Comment 4 for bug 1795296

Revision history for this message
Trent Lloyd (lathiat) wrote :

Additionally on juju 2.3.8 at least I suspect the interface file updates are racing between juju (setting up multiple container bridges over time) and the charm updating the file. juju 2.4 may be better but I did not conclusively test that.

In some cases (unreliably) it failed the bridge setup - leaving no bridge in /etc/network/interfaces. One deploy it works, the next it didn't.

As an extra note when juju first converts data from /etc/network/interfaces.d/50-cloud-init.cfg to /etc/network/interfaces it actually includes all of /etc/network/interfaces.d/*.cfg - i.e. including the veth file. This is lost in a later update, I'm not 100% sure off hand why. But the file is rewritten multiple times as different interfaces get bridges added and the charm may also update them multiple times.

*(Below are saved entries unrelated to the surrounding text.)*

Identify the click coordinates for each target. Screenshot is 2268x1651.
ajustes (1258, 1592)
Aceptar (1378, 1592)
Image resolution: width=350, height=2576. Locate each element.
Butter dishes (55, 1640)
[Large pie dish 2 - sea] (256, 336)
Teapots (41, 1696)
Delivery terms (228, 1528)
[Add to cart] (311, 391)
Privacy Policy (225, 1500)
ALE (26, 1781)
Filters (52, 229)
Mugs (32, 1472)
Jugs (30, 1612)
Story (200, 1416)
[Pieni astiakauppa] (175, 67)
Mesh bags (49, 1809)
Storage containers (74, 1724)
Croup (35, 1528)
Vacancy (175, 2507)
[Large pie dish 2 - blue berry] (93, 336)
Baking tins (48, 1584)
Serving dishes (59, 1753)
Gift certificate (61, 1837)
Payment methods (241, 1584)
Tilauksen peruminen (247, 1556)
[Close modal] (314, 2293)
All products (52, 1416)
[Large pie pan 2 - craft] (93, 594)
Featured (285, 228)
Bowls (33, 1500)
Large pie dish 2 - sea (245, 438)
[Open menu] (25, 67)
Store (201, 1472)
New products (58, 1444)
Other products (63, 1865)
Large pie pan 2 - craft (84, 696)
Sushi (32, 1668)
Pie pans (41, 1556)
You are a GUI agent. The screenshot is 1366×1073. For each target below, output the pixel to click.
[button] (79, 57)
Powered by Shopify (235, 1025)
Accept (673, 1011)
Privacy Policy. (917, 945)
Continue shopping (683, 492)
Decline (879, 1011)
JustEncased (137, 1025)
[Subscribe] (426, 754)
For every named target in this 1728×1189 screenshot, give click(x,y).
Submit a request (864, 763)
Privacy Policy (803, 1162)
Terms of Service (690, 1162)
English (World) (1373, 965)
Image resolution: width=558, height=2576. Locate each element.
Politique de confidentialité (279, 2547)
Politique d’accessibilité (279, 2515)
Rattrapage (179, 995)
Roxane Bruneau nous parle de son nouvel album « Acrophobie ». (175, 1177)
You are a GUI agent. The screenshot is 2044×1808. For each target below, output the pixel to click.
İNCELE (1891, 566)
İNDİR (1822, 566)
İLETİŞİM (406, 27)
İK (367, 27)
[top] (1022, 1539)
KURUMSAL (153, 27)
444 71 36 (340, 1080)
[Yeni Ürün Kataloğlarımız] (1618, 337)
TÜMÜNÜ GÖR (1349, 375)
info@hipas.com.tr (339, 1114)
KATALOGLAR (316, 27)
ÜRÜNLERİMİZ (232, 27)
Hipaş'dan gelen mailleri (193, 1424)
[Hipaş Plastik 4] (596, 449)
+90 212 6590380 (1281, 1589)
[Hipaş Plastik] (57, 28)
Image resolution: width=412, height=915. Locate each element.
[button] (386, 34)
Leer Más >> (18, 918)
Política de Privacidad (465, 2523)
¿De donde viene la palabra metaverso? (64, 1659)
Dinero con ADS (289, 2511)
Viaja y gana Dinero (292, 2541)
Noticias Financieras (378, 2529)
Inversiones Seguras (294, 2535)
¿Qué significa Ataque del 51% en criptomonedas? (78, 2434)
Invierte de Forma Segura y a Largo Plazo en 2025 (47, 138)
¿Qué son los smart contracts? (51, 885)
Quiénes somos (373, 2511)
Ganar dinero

It's clear this method isn't going to be reliable on Xenial, however we have existing deployments using this option, so we need to find a way to fix that. This has broken network in multiple production environments.

The best hack fix I can think of at the moment is to move 50-cloud-init.cfg out of the way. The charm can probably do this. However we'd need to make sure that nothing is relying on that file later. i.e. juju doesn't try to re-read that and use it again (which I am wondering based on the above races if that does actually happen)

It also seems whether the network is broken on reboot may also be racy, depending on what order the routes get installed.

I would suggest this should be triaged High because it causes broken network on production deployments.